Améliorer la mobilité et les parcours résidentiels des habitants

Les organismes Hlm ont le souci permanent d’adapter l’occupation des logements aux besoins des locataires pour répondre au mieux à la demande, malgré de nombreux obstacles et limites structurels.

 

Les organismes Hlm ont le souci permanent d’adapter l’occupation des logements aux besoins des locataires pour répondre au mieux à la demande. La mobilité est à ce titre l’une des réponses à cette gestion de l’occupation optimale du parc, et constitue l’un des enjeux majeurs pour les organismes bailleurs qui doivent faire face à une pression constante de la demande. L’on constate parfois que des ménages occupent des logements trop grands dits « en sous-occupation ». Ce sont le plus souvent des ménages vieillissants qui n’ont plus d’enfants à charge, phénomène beaucoup plus accentué dans le parc privé. Inversement, et plutôt en agglomération, certains ménages logent dans des espaces trop petits, dits « en sur-occupation ».

Globalement, sur les 1,2 million de demandes de logement sociaux que l’on recense aujourd’hui, 550 000 émanent de ménages déjà locataires d’un logement social, mais qui souhaitent adapter la taille ou la localisation de leur Hlm à leurs besoins.

Sur les 450 000 logements attribués chaque année grâce à la mobilité des locataires et à la construction de nouveaux logements, 110 000 sont attribués à des locataires Hlm, en quête d’un logement mieux adapté à leur situation. Cela représente 10% du parc de logements sociaux dédiés à améliorer la mobilité résidentielle.

Adapter les caractéristiques de l’offre du parc aux nouvelles attentes sociétales

Les nouvelles réalités démographiques, sociales, familiales et les attentes qui en découlent, se heurtent aux réalités de l’offre historique du parc Hlm, et freinent la mobilité et le parcours résidentiels des habitants.

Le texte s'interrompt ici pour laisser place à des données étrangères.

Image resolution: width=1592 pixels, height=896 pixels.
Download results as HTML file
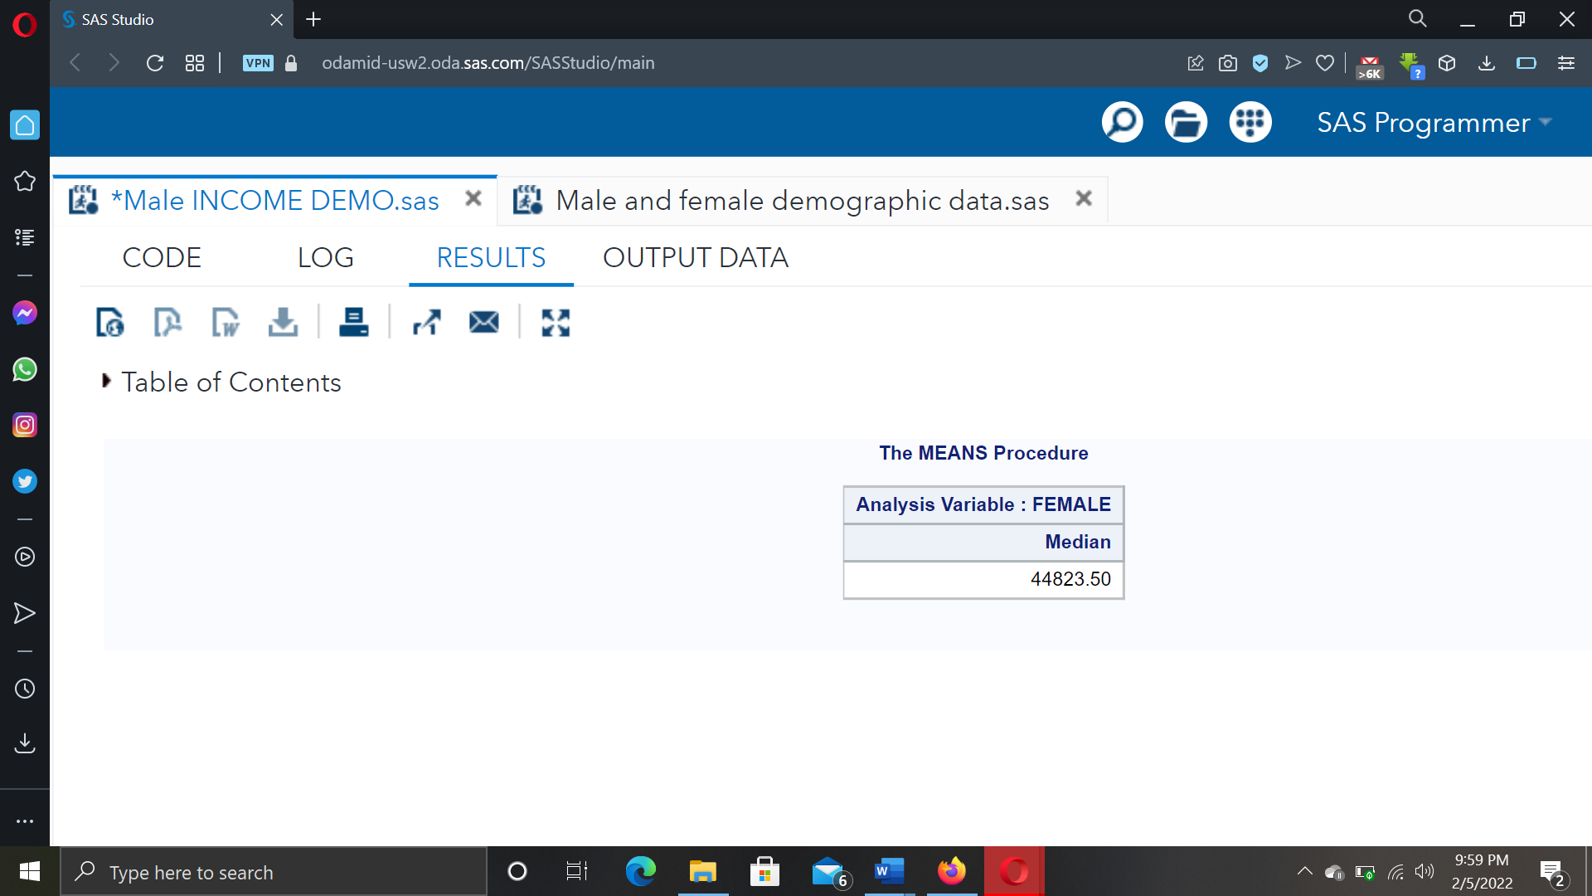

D’une part, le logement social a été conçu comme un parc familial standard, en très grande majorité constitué de 3 et 4 pièces. Les petits logements ainsi que les très grands logements font structurellement défaut. Aujourd’hui, les studios et les 2 pièces dans le parc Hlm représentent 22 % des logements, alors que les personnes seules dans le parc Hlm représentent déjà 36 % des locataires et que plus de 30 % de la demande est le fait de personnes seules.

D’autre part, beaucoup des ménages en situation de sous-occupation sont des personnes âgées protégées par la loi, et pour lesquelles l’attachement au logement, à la résidence et au quartier ne doivent pas être traités avec légèreté.

Sécuriser les parcours résidentiels en logements sociaux

Les Hlm connaissent depuis la loi de 1948 un principe renforcé de « maintien dans les lieux». Il s’agissait d’offrir une sécurité aux ménages modestes en les protégeant des aléas de la vie, et de contribuer à la régulation du secteur en créant une alternative durable au marché privé. Pour de nombreux ménages aux revenus très modestes, le logement Hlm n’est pas un logement temporaire ou transitoire. Devant la flambée des prix du marché privé, le logement social est désormais envisagé à la fois comme un logement pérenne mais aussi comme un recours en cas d’accident de vie (veuvage, perte d’emploi, divorce...).

Cette sécurisation s’applique aussi dans le cadre de l’accession sociale à la propriété, qui aide les ménages sous plafond de ressources à acquérir un logement à prix maîtrisé et qui bénéficient ainsi de nombreuses garanties.

Favoriser la mobilité à travers l’innovation

Pour aller plus loin, et renforcer encore cette mobilité résidentielle, de nouveaux outils, en cours d’expérimentation, ont été récemment créés, comme les bourses d’échange de logements. Leur but est de simplifier et d’accélérer l’identification des logements « échangeables » entre locataires, en organisant la mise en relation de ces derniers sur une plateforme Internet, gérée par l’organisme. Une fois les familles prêtes à échanger leurs logements respectifs, les dossiers sont traités en commission d’attribution, pour vérifier que les résidents respectent bien les critères d’éligibilité, avant de valider l’échange proposé par les locataires.

L’équité au cœur de la mobilité résidentielle

Quelle que soit la solution envisagée, le parcours résidentiel doit obéir à l’impératif d’équité, qu’il s’agisse de proposer à des personnes âgées qui « sous-occupent » leurs logements des mutations vers de nouveaux logements plus appropriés, ou d’adapter le loyer des familles qui ont gagné en niveau de vie au fil des années.

Ainsi les personnes qui se voient attribuer un logement plus petit obtiennent un montant au mètre carré de leur loyer équivalent au logement quitté, ce qui induit une baisse significative de leur quittance. Quant aux locataires dont le niveau de vie a augmenté depuis leur entrée dans le parc, un surloyer, qui a pour effet d’inciter le ménage à quitter les lieux avec un loyer qui peut doubler ou tripler, selon les zones.